Esta parte pedagógica viene extraída del interior del evangelio, según el ejemplo de aquel extraordinario animador-educador vocacional que es Jesús, y en vista de una animación vocacional destacada por concretas actitudes pedagógicas evangélicas: sembrar, acompañar, educar, formar, discernir.

Estamos en la última parte, la que, en la lógica del documento, debería presentar la parte metodológica. En efecto, se partió del análisis de la situación concreta, para después definir los elementos teológicos portadores del tema de la vocación, y, a continuación, se ha tratado de volver a la vida de nuestras comunidades creyentes para delinear el sentido y la orientación de la pastoral de las vocaciones.

Queda tan sólo estudiar la dimensión pedagógica de la pastoral vocacional.

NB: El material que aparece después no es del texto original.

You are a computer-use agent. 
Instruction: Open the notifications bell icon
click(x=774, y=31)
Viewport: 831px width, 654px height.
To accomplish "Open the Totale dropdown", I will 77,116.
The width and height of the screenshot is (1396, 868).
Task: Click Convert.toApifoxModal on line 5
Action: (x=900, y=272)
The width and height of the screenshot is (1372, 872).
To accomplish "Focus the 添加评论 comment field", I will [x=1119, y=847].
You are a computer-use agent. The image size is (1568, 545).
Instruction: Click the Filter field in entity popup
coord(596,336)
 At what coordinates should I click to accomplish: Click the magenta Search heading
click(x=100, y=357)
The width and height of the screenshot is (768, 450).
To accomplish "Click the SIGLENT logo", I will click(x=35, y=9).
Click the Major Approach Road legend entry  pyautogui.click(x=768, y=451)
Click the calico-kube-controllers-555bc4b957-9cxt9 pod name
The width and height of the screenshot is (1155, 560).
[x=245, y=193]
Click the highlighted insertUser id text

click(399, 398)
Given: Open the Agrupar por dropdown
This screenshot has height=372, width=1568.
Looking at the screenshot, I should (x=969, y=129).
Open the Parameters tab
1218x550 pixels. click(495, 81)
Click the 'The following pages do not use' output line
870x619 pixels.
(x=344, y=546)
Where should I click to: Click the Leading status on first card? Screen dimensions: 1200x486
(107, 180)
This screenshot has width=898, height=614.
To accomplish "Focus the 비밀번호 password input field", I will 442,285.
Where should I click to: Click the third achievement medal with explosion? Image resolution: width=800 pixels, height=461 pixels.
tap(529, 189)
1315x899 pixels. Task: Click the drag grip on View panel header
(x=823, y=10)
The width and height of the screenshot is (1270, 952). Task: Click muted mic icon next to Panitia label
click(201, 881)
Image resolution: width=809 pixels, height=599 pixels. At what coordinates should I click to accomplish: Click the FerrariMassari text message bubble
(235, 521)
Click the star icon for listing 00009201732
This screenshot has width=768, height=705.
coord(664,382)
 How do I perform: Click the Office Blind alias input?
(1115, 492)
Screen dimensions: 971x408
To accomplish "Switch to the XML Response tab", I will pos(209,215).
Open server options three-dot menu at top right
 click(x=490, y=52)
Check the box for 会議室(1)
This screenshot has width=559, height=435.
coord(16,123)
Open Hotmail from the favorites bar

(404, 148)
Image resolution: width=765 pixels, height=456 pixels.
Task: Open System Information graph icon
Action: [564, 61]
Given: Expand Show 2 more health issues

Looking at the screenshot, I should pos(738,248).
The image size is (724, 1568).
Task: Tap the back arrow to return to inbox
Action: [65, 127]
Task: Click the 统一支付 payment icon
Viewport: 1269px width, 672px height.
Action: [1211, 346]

Crisis vocacional y crisis educativa

30. Muchas veces, en nuestras Iglesias, son claros los objetivos así como las estrategias de fondo, pero quedan un poco difusos los pasos que dar para suscitar en nuestros jóvenes la disponibilidad vocacional; y esto porque, todavía hoy, resulta débil una cierta planificación educativa, dentro y fuera de la Iglesia, la planificación que debería ofrecer después, junto a la precisión del objetivo que alcanzar, los caminos pedagógicos que recorrer para conseguirlo. Lo dice también con su acostumbrado realismo el Instrumentum laboris: «Constatamos, en efecto, la debilidad de tantos lugares pedagógicos (grupo, comunidad, oratorios, escuela y, sobre todo, la familia)» (95). La crisis vocacional, es ciertamente también crisis de la propuesta pedagógica y del camino educativo.

Se tratará de señalar ahora, partiendo siempre de la palabra de Dios, precisamente esta convergencia entre fin y método, con la convicción de que una buena teología se traduce normalmente en la práctica, llega a ser pedagogía y hace vislumbrar los recorridos, con el deseo sincero de ofrecer a los diversos agentes pastorales una ayuda y un instrumento útil para todos.

El evangelio de la vocación

31. Todo encuentro o diálogo en el evangelio tiene un significado vocacional: cuando Jesús recorre los caminos de Galilea es siempre enviado por el Padre para llamar al hombre a la salvación y revelarle el designio del Padre mismo. La buena noticia, el evangelio, es precisamente éste: el Padre ha llamado al hombre por medio del Hijo en el Espíritu; lo ha llamado no sólo a la vida, sino a la redención; y no sólo a una redención merecida por otros, sino a una redención que lo compromete en primera persona, haciéndolo responsable de la salvación de otros.

En esta salvación pasiva y activa, recibida y compartida, está encerrado el sentido de cada vocación; está contenido el sentido mismo de la Iglesia como comunidad de creyentes, santos y pecadores, todos «llamados»a participar del mismo don y de la misma responsabilidad. Es el evangelio de la vocación.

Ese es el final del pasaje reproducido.